When he was taken out and flogged by one of their generals

And then forced to offer his ripped back

As a mounting block for the barbarian king

To get on his horse;

And one time to get down on all fours to be the royal throne

When the king received our ambassadors

To discuss the question of ransom.

Of course, he didn’t want ransom.

And I was tied to a post and made to watch.

That’s enough for now. Lie back. Try to relax
.

No, that’s not all.

They kept it up for two months.

We were taken to their outmost provinces.

It was always the same, and we were always made to watch,

The others and I. How he stood it, I don’t know.

And then suddenly

There were no more floggings or humiliations,

The king’s personal doctor saw to his back,

He was given decent clothing, and the collar was taken off,

And they treated us all with a special courtesy.

By the time we reached their capital city

His back was completely healed.

They had taken the cage apart—

But of course they didn’t give us back our spears.

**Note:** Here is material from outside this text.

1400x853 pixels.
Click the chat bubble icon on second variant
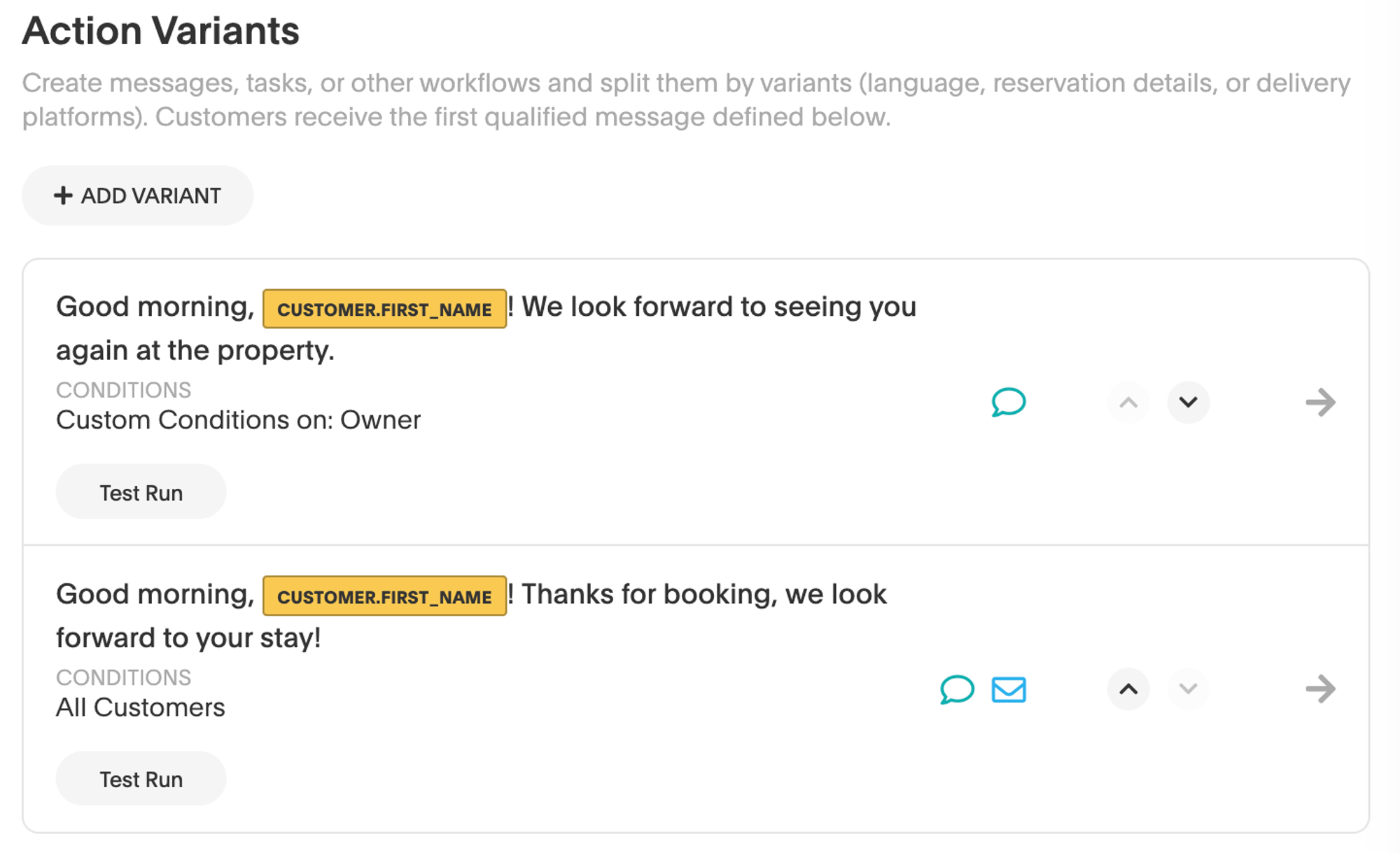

Then later that month, it was a warm afternoon in May,

The rest of us were marched out to the central square.

The crowds were there already, and the posts were set up,

To which we were tied in the old watching positions.

And he was brought out in the old way, and stripped,

And then tied flat on a big rectangular table

So that only his head could move.

Then the king made a short speech to the crowds,

To which they responded with gasps of wild excitement,

And which was then translated for the rest of us.

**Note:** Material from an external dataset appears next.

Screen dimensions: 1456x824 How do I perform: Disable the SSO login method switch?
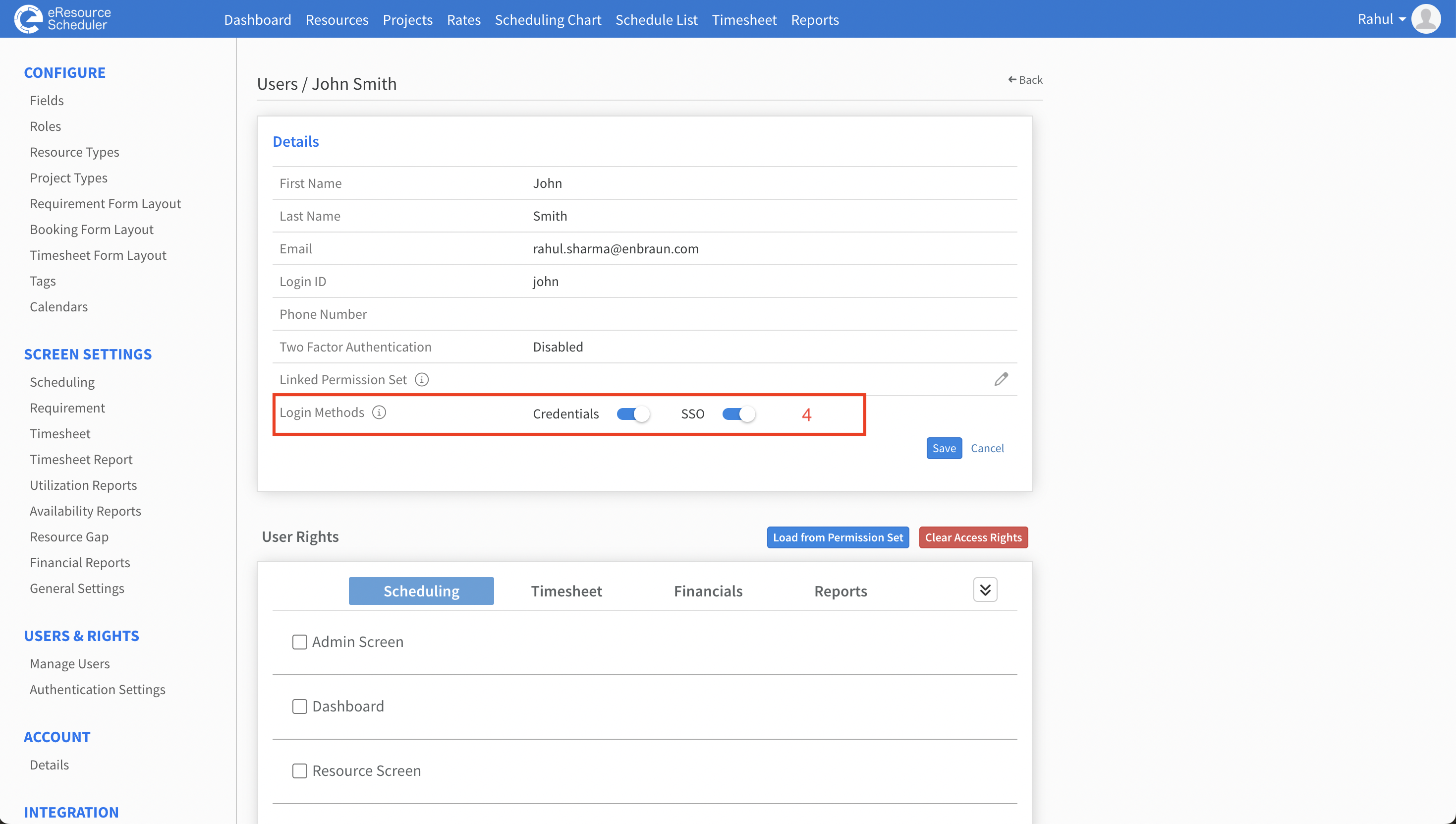pos(738,414)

It was the sentence. He was to be flayed alive,

As slowly as possible, to drag out the pain.

And we were made to watch. The king’s personal doctor,

The one who had tended his back,

Came forward with a tray of surgical knives.

They began at the feet.

And we were not allowed to close our eyes

Or to look away. When they were done, hours later,

The skin was turned over to one of their saddle-makers

To be tanned and stuffed and sewn. And for what?

A hideous life-sized doll, filled out with straw,

In the skin of the Roman Emperor, Valerian,

With blanks of mother-of-pearl under the eyelids,

And painted shells that had been prepared beforehand

For the fingernails and toenails,

Roughly cross-stitched on the inseam of the legs

And up the back to the center of the head,

Swung in the wind on a rope from the palace flag-pole;

And young girls were brought there by their mothers

To be told about the male anatomy.

His death had taken hours.

They were very patient.

And with him passed away the honor of Rome.

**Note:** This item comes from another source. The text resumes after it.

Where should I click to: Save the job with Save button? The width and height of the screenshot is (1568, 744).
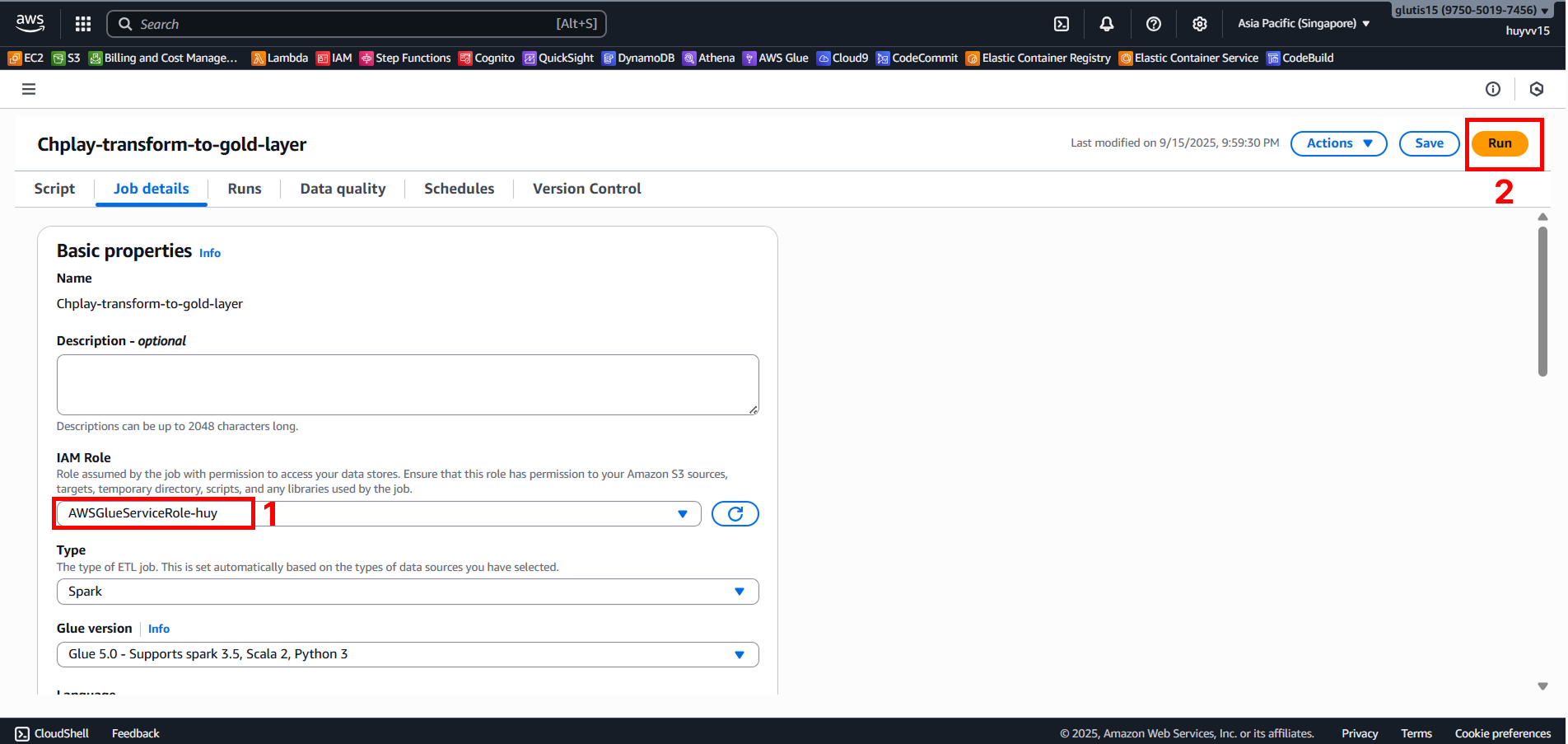point(1429,143)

In the end, I was ransomed. Mother paid for me.

You must rest now. You must. Lean back
.

Look at the flowers
.

Yes. I am looking. I wish I could be like them.

PIG

In the manger of course were cows and the Child Himself

                         Was like unto a lamb

Who should come in the fulness of time on an ass’s back

                         Into Jerusalem

And all things be redeemed—the suckling babe

                         Lie safe in the serpent’s home

And the lion eat straw like the ox and roar its love

                         to Mark and to Jerome

And God’s Peaceable Kingdom return among them all

                         Save one full of offense

Into which the thousand fiends of a human soul

                         Were cast and driven hence

And the one thus cured gone up into the hills

                         To worship and to pray:

O Swine that takest away our sins

                         That takest away

OSTIA ANTICA

for William and Dale MacDonald

                         Given this light,

    The departing thunderhead in its anger

               Off to one side, and given

These ancient stones in their setting, themselves refreshed

               And rendered strangely younger

By wetness alive with the wriggling brass of heaven,

    Where is the spirit’s part unwashed

                         Of all poor spite?

                         The cypress thrust,

    Greened in the glass of air as never

               Since the first greenness offered,

Not to desire our prayer: “To ghostly creatures,

               Peace, and an end of fever

Till all this dust assemble,” but delivered

    To their resistless lives and natures,

                         Rise as they must.